Examples of Benzodiazepines
Common examples of benzodiazepine medications that are prescribed to treat mental health issues and insomnia include:
- Lorazepam (Ativan)
- Alprazolam (Xanax)
- Clonazepam (Klonopin)
- Diazepam (Valium)
- Chlordiazepoxide (Librium)
- Triazolam (Halcion)
- Midazolam (Versed)
Buying benzodiazepines off the street from drug dealers is never advised, as often these pills are counterfeit drugs that contain a variety of other substances, pressed into a lookalike version of Xanax or Valium. These counterfeit pills are unregulated, and they are produced with the sole purpose of making money. Many contain fentanyl, and, as they say, one pill can kill if you end up with a high dose of this potent opioid. You can never be certain that what you are taking is what you think it is when it is purchased from a drug trafficker.
Times When Benzos Are Prescribed
Benzodiazepines are prescribed for a wide scope of reasons. They reduce distress, induce calm, and help relieve certain types of physical or emotional pain on a short-term basis. Benzos are not a cure, they are an aid to help you through a particularly difficult period of time and are most effective when used alongside other treatments like therapy, physical health care, and lifestyle changes. Most are effective (and safe) when used as a one-time dose rather than an everyday medication, as a tolerance can quickly develop if used regularly for more than a few weeks. It is not a good idea to use benzodiazepines if you have a substance use disorder or health issues like heart or lung problems, liver or kidney disease, or muscle weakness (myasthenia gravis).
Benzodiazepines are often prescribed for issues like:
- Anxiety disorders
- Panic disorders
- Post-traumatic stress disorder (PTSD)
- Alcohol detox withdrawal symptoms
- Depression or grief
- Restless leg syndrome
- Insomnia and other sleep disorders
- Sedation or muscle relaxation
- Seizure disorders or acute seizures
- Inducing amnesia during medical procedures
You should exercise caution when taking other medications, as benzodiazepines can react or change the drug effects. Never drink alcohol while using benzos, and avoid using other drugs, as serious complications, brain damage, and even death can occur. Always talk to your doctor or pharmacist about drug interactions before mixing prescription and over-the-counter drugs.
7 Negative Effects of Benzos
There are several negative effects of benzos that can arise from short-term and long-term use. Some of the risks include:
- Dangerous or uncomfortable side effects – common side effects that can arise while taking benzodiazepines include slurred speech, drowsiness, nausea, cognitive impairment, memory loss, and respiratory depression.

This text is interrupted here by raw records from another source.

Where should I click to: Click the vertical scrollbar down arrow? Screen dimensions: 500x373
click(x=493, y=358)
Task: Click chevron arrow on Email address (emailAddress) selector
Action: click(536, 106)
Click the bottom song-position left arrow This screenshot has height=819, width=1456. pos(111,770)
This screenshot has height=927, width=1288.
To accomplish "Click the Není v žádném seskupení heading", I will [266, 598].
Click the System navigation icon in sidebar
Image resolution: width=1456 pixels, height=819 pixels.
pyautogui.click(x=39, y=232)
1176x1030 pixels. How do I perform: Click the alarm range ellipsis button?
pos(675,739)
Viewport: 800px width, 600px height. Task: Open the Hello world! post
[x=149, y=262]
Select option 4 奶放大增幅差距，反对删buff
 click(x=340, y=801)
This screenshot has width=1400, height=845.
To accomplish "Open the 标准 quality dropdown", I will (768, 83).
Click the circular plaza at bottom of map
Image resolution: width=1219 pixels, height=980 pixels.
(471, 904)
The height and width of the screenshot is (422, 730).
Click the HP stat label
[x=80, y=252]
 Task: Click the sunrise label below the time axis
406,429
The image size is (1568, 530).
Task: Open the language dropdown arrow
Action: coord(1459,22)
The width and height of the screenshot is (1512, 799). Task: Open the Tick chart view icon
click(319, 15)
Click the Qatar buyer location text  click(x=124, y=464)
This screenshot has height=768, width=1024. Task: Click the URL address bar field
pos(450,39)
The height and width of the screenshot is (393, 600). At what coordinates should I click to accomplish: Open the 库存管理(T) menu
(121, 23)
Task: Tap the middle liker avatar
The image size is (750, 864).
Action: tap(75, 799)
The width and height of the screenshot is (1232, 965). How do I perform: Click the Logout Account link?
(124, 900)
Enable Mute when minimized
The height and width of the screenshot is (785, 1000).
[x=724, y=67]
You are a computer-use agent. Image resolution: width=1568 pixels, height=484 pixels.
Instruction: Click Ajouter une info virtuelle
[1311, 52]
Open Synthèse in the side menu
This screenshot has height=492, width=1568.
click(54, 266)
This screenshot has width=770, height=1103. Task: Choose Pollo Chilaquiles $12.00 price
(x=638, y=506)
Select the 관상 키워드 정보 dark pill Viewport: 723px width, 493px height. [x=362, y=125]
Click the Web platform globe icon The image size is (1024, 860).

Users may feel confused, have blurred vision, experience memory issues, and begin to develop cravings for benzos.
- They physically alter brain structures – benzos make changes to the structures in the brain that regulate neurotransmitters, which can make long-term stress and anxiety management much more difficult to the user, long-term.
- They cause users to develop a tolerance – the effects of the drugs lower very quickly in regular users, making their effects less noticeable. This causes users to take more of the medication than prescribed, leading to physical dependence with dangerous withdrawal symptoms that can cause a psychological dependence.
- They are addictive – benzos cause a rapid psychological dependence along with a physical dependence, making them highly addictive, even when they have been prescribed by a doctor. Quitting benzos often requires therapy and other treatments in a rehab program.
- There is a serious risk of overdose – because these medications lead to respiratory depression, if you take too many or mix them with other depressant substances like alcohol or opioids, they can cause you to relax so much that you simply stop breathing, which can lead to serious brain damage and death.
- Withdrawal symptoms are serious – quitting benzos after developing a physical dependence is not easy and can be dangerous to the user’s health if not overseen by medical professionals. Common withdrawal symptoms include headaches, nausea, difficulty sleeping, difficulty concentrating, muscle stiffness and spasms, difficulty breathing, dizziness, tremors, paranoia, tension and anxiety, psychosis, hallucinations, and seizures. Quitting often necessitates a medication-assisted treatment plan with a slow tapering-off of these addictive drugs.
- They are overprescribed – unfortunately, the effects of benzodiazepine drugs are not as well known as those of other prescription medications, making them under-regulated and over-prescribed. Doctors often feel pressure to provide “quick fix” help to people suffering from anxiety, sleep issues, or other ailments over longer-term therapies and antidepressants. They also do not have the time to speak in depth with patients about their lives and their conditions, or to educate patients on the risks of taking benzos. It can also be more difficult for patients to receive therapy and mental health help, leading to a dependence on medication to relieve symptoms.